On January 31 of last year, Oliver Sullivan reported at Lawyer Monthly that the growing list of countries “that wholly banned cryptocurrencies includes China, Egypt, Iraq, Qatar, Oman, Morocco, Algeria, Tunisia, Bangladesh and (as of this month) Kosovo. Forty-two others have passed restrictions to this effect, prohibiting crypto exchanges or limiting the ability of banks to engage with crypto.”
Compare that to the United States, which increasingly looks like a financial backwater, with questionable crypto deposits blowing up federally-insured banks; collapsing publicly-listed crypto mining stocks whose business model is to pump more fossil fuels into the atmosphere in order to solve complex mathematical problems that have no productive purpose; $8 billion in customer funds going missing at the FTX crypto exchange which was promoted by media darlings on television; and, of course, Big Law firms getting fat at the crypto bankruptcy trough after shilling for these same crypto firms for years before federal regulators.
On NBC’s Meet the Press on Sunday, December 18, Senator Sherrod Brown, the Chair of the Senate Banking Committee, was asked by host Chuck Todd if crypto and the massive fraud at FTX didn’t demonstrate that there is “a huge vulnerability in our system?” Senator Brown responded as follows:
“We had our sixth hearing on crypto to educate the public about its dangers. Not just the Ponzi scheme you talk about and not just the lack of consumer protection or regulation, but also the threat to national security from Korean cyber criminals to drug trafficking and human trafficking and financing of terrorism and all the things that come out of crypto.”
Let that sink in for a moment. Ten other countries also determined that crypto was a national security threat and outlawed it. The U.S. knows it’s a national security threat but allowed it to be promoted to its citizens on television in Super Bowl commercials.
Todd then asked Brown if crypto should even be legal in the United States. Brown responded that banning it is very difficult because it would go offshore “and who knows how that will work.” (You can watch the full exchange between Todd and Brown beginning at 7:43 minutes at this Meet the Press link.)

========

[Stated task]
Reproduce the passage of the crypto commentary starting with "Todd then asked" and going on through "the Press link.)".

A run of records
========

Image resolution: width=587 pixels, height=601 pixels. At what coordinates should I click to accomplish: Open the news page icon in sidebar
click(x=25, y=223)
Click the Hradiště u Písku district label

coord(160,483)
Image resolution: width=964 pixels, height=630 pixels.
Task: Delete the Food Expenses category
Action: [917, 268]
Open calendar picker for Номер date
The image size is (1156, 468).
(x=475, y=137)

========

[Answer to this exercise]
Todd then asked Brown if crypto should even be legal in the United States. Brown responded that banning it is very difficult because it would go offshore “and who knows how that will work.” (You can watch the full exchange between Todd and Brown beginning at 7:43 minutes at this Meet the Press link.)